» O que fazer: Repita por inteiro o texto sobre a proposta de parceria em minerais críticos, sem mudar nada.

» Texto fornecido:
_ _ _ _
Um documento elaborado por André Marinho, candidato do Novo ao governo do Rio de Janeiro e aliado do senador Flávio Bolsonaro (PL), propõe uma parceria entre Brasil e Estados Unidos para a exploração e o processamento de minerais críticos e terras raras. A proposta considera um eventual governo de Flávio Bolsonaro e estima investimentos de até US$ 100 bilhões em um período de dez anos.
Produzida em inglês, a apresentação tem 22 páginas e é intitulada “Prosperity Partnership” (“Parceria para a Prosperidade”). A capa traz a inscrição “Flávio Bolsonaro | 2026 Campaign”, enquanto as demais páginas exibem o nome do senador e o slogan do documento.
Os metadados identificam Marinho como autor. Ele confirmou a elaboração, mas afirmou que o material foi produzido por iniciativa própria, não tem relação com a campanha de Flávio Bolsonaro e não foi apresentado a autoridades dos Estados Unidos. O arquivo é datado de 19 de março deste ano. Cerca de duas semanas depois, Marinho viajou aos Estados Unidos e se reuniu com o vice-presidente americano, J.D. Vance. Em maio, Flávio também esteve em Washington e encontrou Vance e o presidente Donald Trump.
_ _ _ _
(Dados de localização por coordenadas em pixels)
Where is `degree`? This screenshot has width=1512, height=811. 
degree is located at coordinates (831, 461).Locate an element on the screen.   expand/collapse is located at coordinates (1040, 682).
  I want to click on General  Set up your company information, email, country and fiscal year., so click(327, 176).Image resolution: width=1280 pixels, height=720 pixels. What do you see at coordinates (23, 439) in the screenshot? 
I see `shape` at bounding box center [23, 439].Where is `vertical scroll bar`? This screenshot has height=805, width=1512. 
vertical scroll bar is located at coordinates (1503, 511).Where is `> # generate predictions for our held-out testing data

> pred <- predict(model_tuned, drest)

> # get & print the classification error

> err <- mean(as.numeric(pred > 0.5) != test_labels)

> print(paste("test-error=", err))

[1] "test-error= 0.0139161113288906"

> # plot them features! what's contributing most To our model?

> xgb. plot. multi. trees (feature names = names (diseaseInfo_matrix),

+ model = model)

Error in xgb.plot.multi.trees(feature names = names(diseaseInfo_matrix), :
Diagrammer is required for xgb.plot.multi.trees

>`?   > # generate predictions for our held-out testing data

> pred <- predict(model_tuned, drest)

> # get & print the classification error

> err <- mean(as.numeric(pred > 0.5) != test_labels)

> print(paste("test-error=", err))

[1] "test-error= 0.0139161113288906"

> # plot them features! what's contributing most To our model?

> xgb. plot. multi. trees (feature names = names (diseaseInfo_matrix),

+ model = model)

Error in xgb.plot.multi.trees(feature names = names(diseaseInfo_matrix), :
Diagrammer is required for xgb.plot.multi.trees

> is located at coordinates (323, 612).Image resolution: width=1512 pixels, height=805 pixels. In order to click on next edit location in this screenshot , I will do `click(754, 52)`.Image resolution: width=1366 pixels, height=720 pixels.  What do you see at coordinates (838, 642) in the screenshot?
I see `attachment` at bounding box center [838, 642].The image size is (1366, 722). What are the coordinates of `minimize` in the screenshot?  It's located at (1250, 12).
_ _ _ _
» Sua resposta:
Um documento elaborado por André Marinho, candidato do Novo ao governo do Rio de Janeiro e aliado do senador Flávio Bolsonaro (PL), propõe uma parceria entre Brasil e Estados Unidos para a exploração e o processamento de minerais críticos e terras raras. A proposta considera um eventual governo de Flávio Bolsonaro e estima investimentos de até US$ 100 bilhões em um período de dez anos.
Produzida em inglês, a apresentação tem 22 páginas e é intitulada “Prosperity Partnership” (“Parceria para a Prosperidade”). A capa traz a inscrição “Flávio Bolsonaro | 2026 Campaign”, enquanto as demais páginas exibem o nome do senador e o slogan do documento.
Os metadados identificam Marinho como autor. Ele confirmou a elaboração, mas afirmou que o material foi produzido por iniciativa própria, não tem relação com a campanha de Flávio Bolsonaro e não foi apresentado a autoridades dos Estados Unidos. O arquivo é datado de 19 de março deste ano. Cerca de duas semanas depois, Marinho viajou aos Estados Unidos e se reuniu com o vice-presidente americano, J.D. Vance. Em maio, Flávio também esteve em Washington e encontrou Vance e o presidente Donald Trump.